TASK BRIEF
Pictures are to be excluded. Please print only the lines from the one containing "The width and" through the end of the data, exactly as they appear.

··········

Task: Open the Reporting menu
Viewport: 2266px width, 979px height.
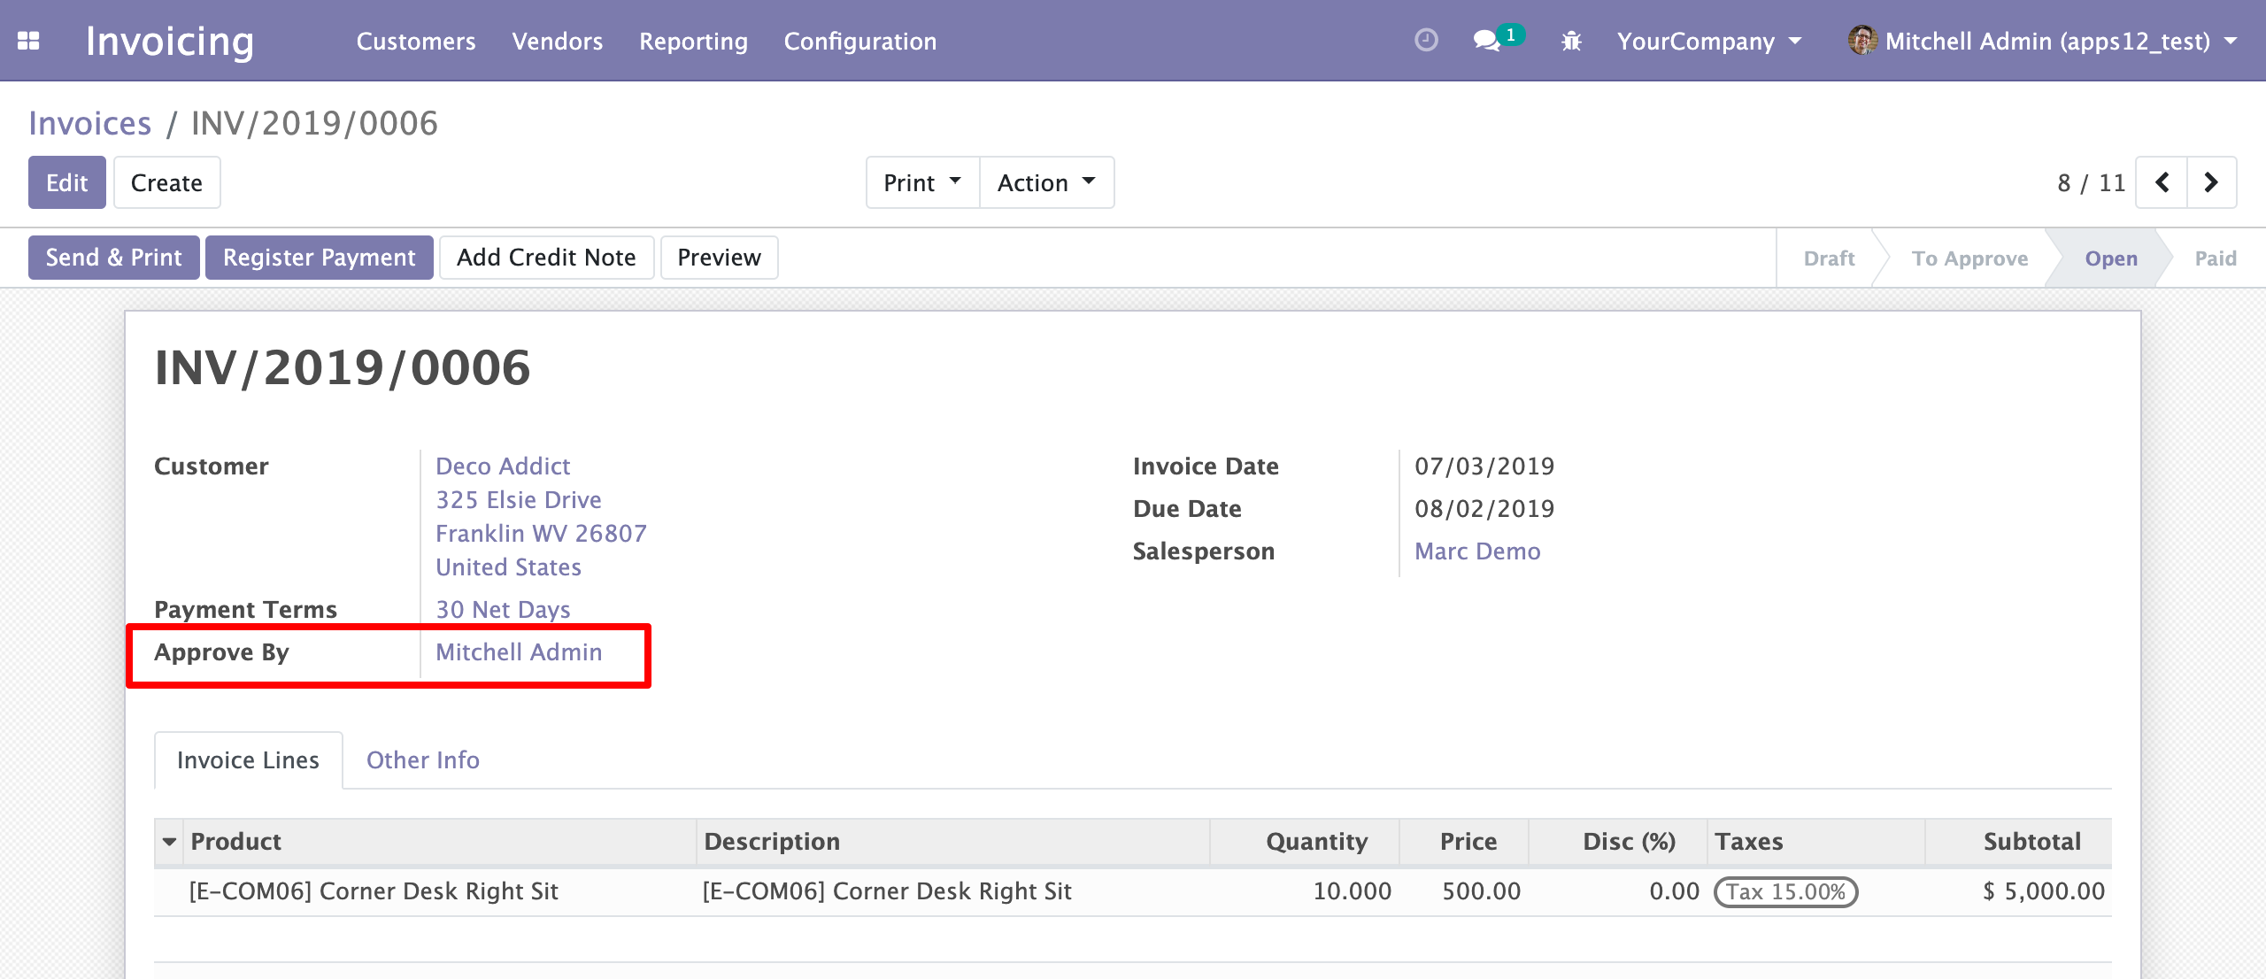Action: pos(693,41)
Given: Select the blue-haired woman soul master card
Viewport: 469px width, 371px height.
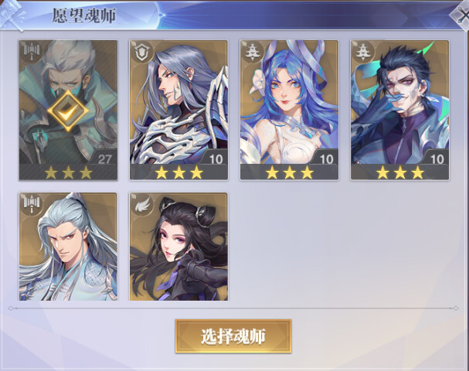Looking at the screenshot, I should [289, 110].

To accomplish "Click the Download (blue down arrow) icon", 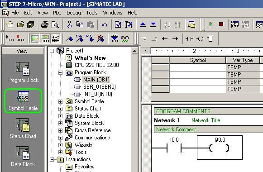I will coord(153,25).
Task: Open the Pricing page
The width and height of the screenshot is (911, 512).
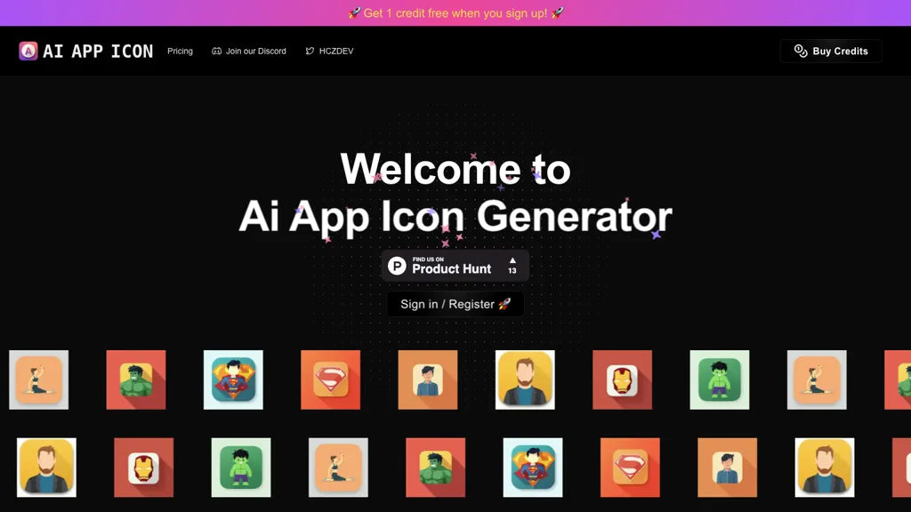Action: (180, 51)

··········

RESPONSE TO THE EXERCISE
The width and height of the screenshot is (911, 512).
Action: (180, 51)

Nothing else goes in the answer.